_EXERCISE INSTRUCTIONS_. Reproduce the passage on duality and interacting particle systems word for word, from start to finish.

_PAGE TEXT_.
● ● ●
The reason why this is useful rather than merely cute, is that when we re-interpret everything in terms of the original stochastic processes, we get a map between stationary distributions of X, and harmonic functions of Y. Stationary distributions are often hard to describe in any terms other than the left-1-eigenvector, or through some convergence property that is typically hard to work with. Harmonic functions, on the other hard, can be much more tractable. An example of a harmonic function is the survival probability started from a given state. This is useful for specifying the stationary distribution, but perhaps even more so for describing properties of the set of stationary distributions. In particular, uniqueness and existence are carried across this equivalence. So, for example, if the dual does not survive almost surely, then this says the only stationary measure is zero, and so the process is transient or similar.

Jan Swart’s course in Luminy last October dealt with duality, with a focus mainly on interacting particle systems. There are a couple of themes I want to talk about, without going into too much detail.

A typical interacting particle system will take place on a locally finite graph. At each vertex, there is either a particle, or there isn’t. Particles move between adjacent vertices, and sometimes interact with particles at adjacent vertices. These interactions might involve branching or coalescence. We will discuss shortly the set of possible forms such interaction might take. The state space is $\{0,1\}^{V(G)}$, with G the underlying graph. Then given a state, there is some set of actions which might happen next, and we consider the possibility that they happen with exponential rates.
● ● ●
Collected data:
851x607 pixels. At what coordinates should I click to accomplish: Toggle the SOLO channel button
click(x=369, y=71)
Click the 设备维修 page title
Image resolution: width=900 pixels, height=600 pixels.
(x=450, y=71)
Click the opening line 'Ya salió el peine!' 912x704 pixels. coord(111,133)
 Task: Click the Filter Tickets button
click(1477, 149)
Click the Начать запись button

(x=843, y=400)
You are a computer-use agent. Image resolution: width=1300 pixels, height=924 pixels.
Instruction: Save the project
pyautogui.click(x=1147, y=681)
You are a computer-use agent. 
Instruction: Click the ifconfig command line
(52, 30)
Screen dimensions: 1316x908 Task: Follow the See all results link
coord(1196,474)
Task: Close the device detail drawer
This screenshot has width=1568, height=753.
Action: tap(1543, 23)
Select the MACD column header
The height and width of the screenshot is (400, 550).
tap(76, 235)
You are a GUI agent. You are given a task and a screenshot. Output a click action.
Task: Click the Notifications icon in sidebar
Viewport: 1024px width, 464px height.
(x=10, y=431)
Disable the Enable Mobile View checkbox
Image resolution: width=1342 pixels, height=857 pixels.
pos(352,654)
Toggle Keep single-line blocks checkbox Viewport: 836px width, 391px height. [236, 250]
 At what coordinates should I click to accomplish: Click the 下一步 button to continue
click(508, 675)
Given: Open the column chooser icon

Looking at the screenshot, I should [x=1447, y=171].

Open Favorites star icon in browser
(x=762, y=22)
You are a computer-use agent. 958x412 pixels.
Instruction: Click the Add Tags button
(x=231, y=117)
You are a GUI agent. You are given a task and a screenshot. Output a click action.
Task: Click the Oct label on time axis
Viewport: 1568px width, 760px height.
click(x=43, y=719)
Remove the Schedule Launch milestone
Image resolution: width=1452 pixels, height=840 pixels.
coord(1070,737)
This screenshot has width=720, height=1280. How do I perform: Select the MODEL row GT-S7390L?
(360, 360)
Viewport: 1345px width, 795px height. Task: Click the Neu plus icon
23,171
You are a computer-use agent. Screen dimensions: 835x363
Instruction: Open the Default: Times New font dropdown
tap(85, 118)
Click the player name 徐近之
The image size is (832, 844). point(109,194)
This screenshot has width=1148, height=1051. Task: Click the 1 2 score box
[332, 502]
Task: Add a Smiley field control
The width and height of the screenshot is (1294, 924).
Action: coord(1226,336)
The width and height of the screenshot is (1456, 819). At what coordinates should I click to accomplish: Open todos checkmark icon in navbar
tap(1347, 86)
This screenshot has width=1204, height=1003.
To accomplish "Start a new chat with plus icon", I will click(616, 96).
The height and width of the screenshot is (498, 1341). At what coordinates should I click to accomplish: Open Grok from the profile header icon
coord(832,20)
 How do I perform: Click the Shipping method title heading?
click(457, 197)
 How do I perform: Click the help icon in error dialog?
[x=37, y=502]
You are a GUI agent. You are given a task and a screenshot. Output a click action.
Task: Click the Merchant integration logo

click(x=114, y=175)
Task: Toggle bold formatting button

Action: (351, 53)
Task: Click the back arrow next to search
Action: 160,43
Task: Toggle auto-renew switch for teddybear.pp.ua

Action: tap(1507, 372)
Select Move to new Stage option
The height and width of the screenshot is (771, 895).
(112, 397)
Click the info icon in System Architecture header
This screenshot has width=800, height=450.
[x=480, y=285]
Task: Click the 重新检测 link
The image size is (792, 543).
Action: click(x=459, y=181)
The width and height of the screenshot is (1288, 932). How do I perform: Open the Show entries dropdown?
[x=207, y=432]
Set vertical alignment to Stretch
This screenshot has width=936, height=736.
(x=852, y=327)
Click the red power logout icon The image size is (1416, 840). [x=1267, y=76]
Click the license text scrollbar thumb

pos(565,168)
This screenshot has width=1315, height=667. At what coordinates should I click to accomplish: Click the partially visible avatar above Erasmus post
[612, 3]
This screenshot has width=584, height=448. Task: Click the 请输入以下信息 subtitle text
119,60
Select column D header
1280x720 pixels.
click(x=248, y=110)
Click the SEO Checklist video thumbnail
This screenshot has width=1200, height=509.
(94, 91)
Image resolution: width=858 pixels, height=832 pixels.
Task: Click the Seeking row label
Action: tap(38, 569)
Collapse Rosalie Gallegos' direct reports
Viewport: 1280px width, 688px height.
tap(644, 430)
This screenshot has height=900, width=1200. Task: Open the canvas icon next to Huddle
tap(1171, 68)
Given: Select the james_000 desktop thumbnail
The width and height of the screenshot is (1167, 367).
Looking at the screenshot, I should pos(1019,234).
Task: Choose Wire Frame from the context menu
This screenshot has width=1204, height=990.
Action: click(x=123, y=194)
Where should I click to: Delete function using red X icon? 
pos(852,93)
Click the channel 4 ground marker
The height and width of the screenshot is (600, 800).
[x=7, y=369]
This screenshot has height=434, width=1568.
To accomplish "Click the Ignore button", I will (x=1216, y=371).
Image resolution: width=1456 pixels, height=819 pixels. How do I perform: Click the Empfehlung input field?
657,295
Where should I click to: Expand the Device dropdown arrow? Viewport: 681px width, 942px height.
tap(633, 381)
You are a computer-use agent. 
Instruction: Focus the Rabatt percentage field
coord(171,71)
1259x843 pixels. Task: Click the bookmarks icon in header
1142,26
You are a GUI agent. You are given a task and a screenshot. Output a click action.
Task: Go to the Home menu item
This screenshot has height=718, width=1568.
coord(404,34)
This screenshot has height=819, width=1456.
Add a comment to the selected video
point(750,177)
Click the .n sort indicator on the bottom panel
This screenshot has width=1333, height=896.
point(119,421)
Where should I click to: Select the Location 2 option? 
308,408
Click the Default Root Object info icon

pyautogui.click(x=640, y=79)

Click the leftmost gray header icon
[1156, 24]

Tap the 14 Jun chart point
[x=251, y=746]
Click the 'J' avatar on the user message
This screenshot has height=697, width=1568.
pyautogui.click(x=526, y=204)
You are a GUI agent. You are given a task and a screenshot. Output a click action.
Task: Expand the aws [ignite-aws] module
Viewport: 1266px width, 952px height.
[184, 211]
● ● ●
_ANSWER TO THE EXERCISE_.
The reason why this is useful rather than merely cute, is that when we re-interpret everything in terms of the original stochastic processes, we get a map between stationary distributions of X, and harmonic functions of Y. Stationary distributions are often hard to describe in any terms other than the left-1-eigenvector, or through some convergence property that is typically hard to work with. Harmonic functions, on the other hard, can be much more tractable. An example of a harmonic function is the survival probability started from a given state. This is useful for specifying the stationary distribution, but perhaps even more so for describing properties of the set of stationary distributions. In particular, uniqueness and existence are carried across this equivalence. So, for example, if the dual does not survive almost surely, then this says the only stationary measure is zero, and so the process is transient or similar.

Jan Swart’s course in Luminy last October dealt with duality, with a focus mainly on interacting particle systems. There are a couple of themes I want to talk about, without going into too much detail.

A typical interacting particle system will take place on a locally finite graph. At each vertex, there is either a particle, or there isn’t. Particles move between adjacent vertices, and sometimes interact with particles at adjacent vertices. These interactions might involve branching or coalescence. We will discuss shortly the set of possible forms such interaction might take. The state space is $\{0,1\}^{V(G)}$, with G the underlying graph. Then given a state, there is some set of actions which might happen next, and we consider the possibility that they happen with exponential rates.